• **Directions**
Copy the lines below word for word, changing nothing.
— Start Supplied data —
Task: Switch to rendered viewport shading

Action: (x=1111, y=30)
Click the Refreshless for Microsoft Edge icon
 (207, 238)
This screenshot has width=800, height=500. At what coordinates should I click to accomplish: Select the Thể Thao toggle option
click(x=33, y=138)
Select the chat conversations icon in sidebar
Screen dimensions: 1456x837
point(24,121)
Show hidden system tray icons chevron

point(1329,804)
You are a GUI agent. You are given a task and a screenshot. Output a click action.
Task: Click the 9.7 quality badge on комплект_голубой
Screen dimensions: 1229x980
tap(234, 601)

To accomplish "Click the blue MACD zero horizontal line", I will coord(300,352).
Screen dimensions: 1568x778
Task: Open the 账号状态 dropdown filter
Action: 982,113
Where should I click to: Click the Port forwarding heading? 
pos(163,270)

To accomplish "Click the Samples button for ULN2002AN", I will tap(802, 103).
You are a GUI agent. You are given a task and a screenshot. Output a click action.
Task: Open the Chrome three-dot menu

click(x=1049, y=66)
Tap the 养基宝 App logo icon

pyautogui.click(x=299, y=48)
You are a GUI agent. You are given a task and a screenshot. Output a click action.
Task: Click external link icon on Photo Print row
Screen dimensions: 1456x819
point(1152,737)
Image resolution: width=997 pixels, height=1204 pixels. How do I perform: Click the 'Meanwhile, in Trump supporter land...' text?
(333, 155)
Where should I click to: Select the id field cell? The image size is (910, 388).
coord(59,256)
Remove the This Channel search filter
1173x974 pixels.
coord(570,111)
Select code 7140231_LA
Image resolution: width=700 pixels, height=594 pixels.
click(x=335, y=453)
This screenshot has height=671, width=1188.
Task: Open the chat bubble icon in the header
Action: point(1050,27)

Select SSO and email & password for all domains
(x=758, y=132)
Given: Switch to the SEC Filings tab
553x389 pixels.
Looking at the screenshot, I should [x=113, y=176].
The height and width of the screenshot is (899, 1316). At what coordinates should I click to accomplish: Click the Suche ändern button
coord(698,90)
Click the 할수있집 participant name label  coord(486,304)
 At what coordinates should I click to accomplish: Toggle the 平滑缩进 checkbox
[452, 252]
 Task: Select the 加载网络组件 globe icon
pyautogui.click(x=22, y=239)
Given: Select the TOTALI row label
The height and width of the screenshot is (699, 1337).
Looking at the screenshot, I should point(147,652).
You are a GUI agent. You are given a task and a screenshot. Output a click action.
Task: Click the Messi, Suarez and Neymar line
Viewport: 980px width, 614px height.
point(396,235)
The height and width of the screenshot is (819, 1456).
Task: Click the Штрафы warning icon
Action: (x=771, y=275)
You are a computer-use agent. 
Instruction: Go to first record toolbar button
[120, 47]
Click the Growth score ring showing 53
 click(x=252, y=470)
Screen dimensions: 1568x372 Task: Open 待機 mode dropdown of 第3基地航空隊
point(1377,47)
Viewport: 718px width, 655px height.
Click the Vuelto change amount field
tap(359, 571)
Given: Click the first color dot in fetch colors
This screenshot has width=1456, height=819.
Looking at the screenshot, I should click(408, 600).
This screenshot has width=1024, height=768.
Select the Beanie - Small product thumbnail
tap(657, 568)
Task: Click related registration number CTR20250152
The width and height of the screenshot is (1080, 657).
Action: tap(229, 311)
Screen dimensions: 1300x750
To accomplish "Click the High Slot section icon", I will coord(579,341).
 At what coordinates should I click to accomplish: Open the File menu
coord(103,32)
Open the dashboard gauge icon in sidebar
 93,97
— End Supplied data —
• **Answer to the problem**
Task: Switch to rendered viewport shading

Action: (x=1111, y=30)
Click the Refreshless for Microsoft Edge icon
 (207, 238)
This screenshot has width=800, height=500. At what coordinates should I click to accomplish: Select the Thể Thao toggle option
click(x=33, y=138)
Select the chat conversations icon in sidebar
Screen dimensions: 1456x837
point(24,121)
Show hidden system tray icons chevron

point(1329,804)
You are a GUI agent. You are given a task and a screenshot. Output a click action.
Task: Click the 9.7 quality badge on комплект_голубой
Screen dimensions: 1229x980
tap(234, 601)

To accomplish "Click the blue MACD zero horizontal line", I will coord(300,352).
Screen dimensions: 1568x778
Task: Open the 账号状态 dropdown filter
Action: 982,113
Where should I click to: Click the Port forwarding heading? 
pos(163,270)

To accomplish "Click the Samples button for ULN2002AN", I will tap(802, 103).
You are a GUI agent. You are given a task and a screenshot. Output a click action.
Task: Open the Chrome three-dot menu

click(x=1049, y=66)
Tap the 养基宝 App logo icon

pyautogui.click(x=299, y=48)
You are a GUI agent. You are given a task and a screenshot. Output a click action.
Task: Click external link icon on Photo Print row
Screen dimensions: 1456x819
point(1152,737)
Image resolution: width=997 pixels, height=1204 pixels. How do I perform: Click the 'Meanwhile, in Trump supporter land...' text?
(333, 155)
Where should I click to: Select the id field cell? The image size is (910, 388).
coord(59,256)
Remove the This Channel search filter
1173x974 pixels.
coord(570,111)
Select code 7140231_LA
Image resolution: width=700 pixels, height=594 pixels.
click(x=335, y=453)
This screenshot has height=671, width=1188.
Task: Open the chat bubble icon in the header
Action: point(1050,27)

Select SSO and email & password for all domains
(x=758, y=132)
Given: Switch to the SEC Filings tab
553x389 pixels.
Looking at the screenshot, I should [x=113, y=176].
The height and width of the screenshot is (899, 1316). At what coordinates should I click to accomplish: Click the Suche ändern button
coord(698,90)
Click the 할수있집 participant name label  coord(486,304)
 At what coordinates should I click to accomplish: Toggle the 平滑缩进 checkbox
[452, 252]
 Task: Select the 加载网络组件 globe icon
pyautogui.click(x=22, y=239)
Given: Select the TOTALI row label
The height and width of the screenshot is (699, 1337).
Looking at the screenshot, I should point(147,652).
You are a GUI agent. You are given a task and a screenshot. Output a click action.
Task: Click the Messi, Suarez and Neymar line
Viewport: 980px width, 614px height.
point(396,235)
The height and width of the screenshot is (819, 1456).
Task: Click the Штрафы warning icon
Action: (x=771, y=275)
You are a computer-use agent. 
Instruction: Go to first record toolbar button
[120, 47]
Click the Growth score ring showing 53
 click(x=252, y=470)
Screen dimensions: 1568x372 Task: Open 待機 mode dropdown of 第3基地航空隊
point(1377,47)
Viewport: 718px width, 655px height.
Click the Vuelto change amount field
tap(359, 571)
Given: Click the first color dot in fetch colors
This screenshot has width=1456, height=819.
Looking at the screenshot, I should click(408, 600).
This screenshot has width=1024, height=768.
Select the Beanie - Small product thumbnail
tap(657, 568)
Task: Click related registration number CTR20250152
The width and height of the screenshot is (1080, 657).
Action: tap(229, 311)
Screen dimensions: 1300x750
To accomplish "Click the High Slot section icon", I will coord(579,341).
 At what coordinates should I click to accomplish: Open the File menu
coord(103,32)
Open the dashboard gauge icon in sidebar
 93,97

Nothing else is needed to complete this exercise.